SCENE: Brightly-lit kitchen.
Same organ music as at the beginning of the film. Tight shot of an empty dog food bowl, Scruffy's snout sticking into the frame from the left. The camera slowly pulls back. Scruffy slowly looks up, licking his lips (this sequence is shot in excruciatingly slow motion). From the top of the frame, a cascade of dry dog food pours into the bowl. The viewer trembles as s/he realizes: some HUMAN agency gives sustenance and shelter to this wire-haired Cerberus?? Monstrous. Perverse. The food ceases to pour. Scruffy watches, then looks down. The TITLE is chanted once, twice. At the third chanting, as if on cue, Scruffy suddenly plunges his mouth into the food bowl, causing some of the kibbles to fly up as it they were droplets of water. The camera isolates on one of the kibbles, higher than the others, slowly spinning in the air as it descends, the kitchen light glinting on its surfaces, revealing its golds and reds as it turns, turns.

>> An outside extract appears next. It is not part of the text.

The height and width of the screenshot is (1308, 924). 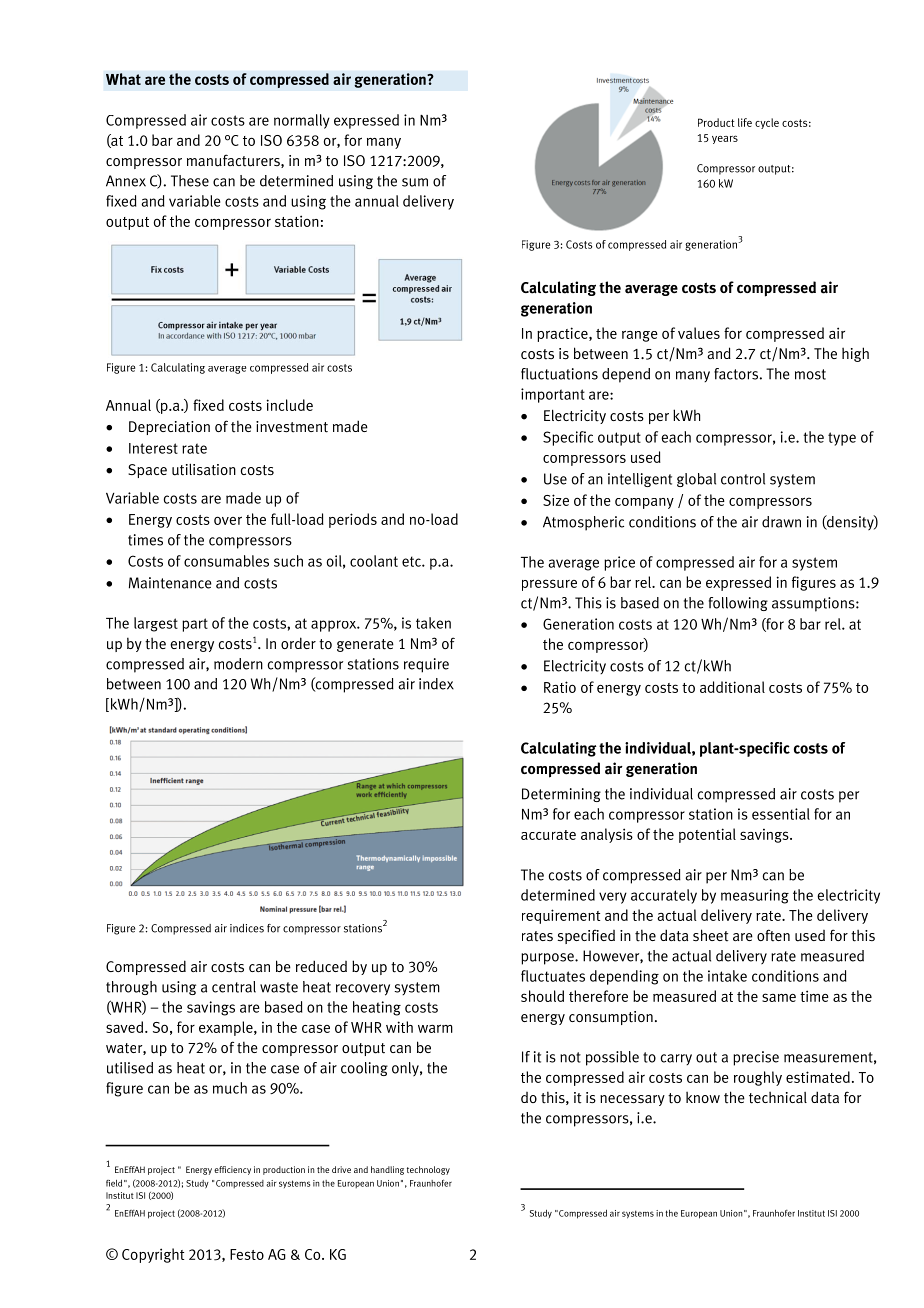 I want to click on normally, so click(x=302, y=121).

It lands on the floor, rolls, stops. We watch. The music and chanting continue. We watch, watch; then suddenly a blur as Scruffy erupts into the frame to eat the kibble and just as suddenly disappears. The music ceases; the scene goes dark; then . . .
CLOSING SCENE: Desert petroglyphs
The camera is tight on the petroglyph showing the dog humping the figure's leg. We are left in silence to ponder this image and ask ourselves, What have we learned?
What, indeed.
2 comments:
That's funny. I don't care who you are, that's just funny.
Um, that was me, Mrs. Meridian. Damn the tab key!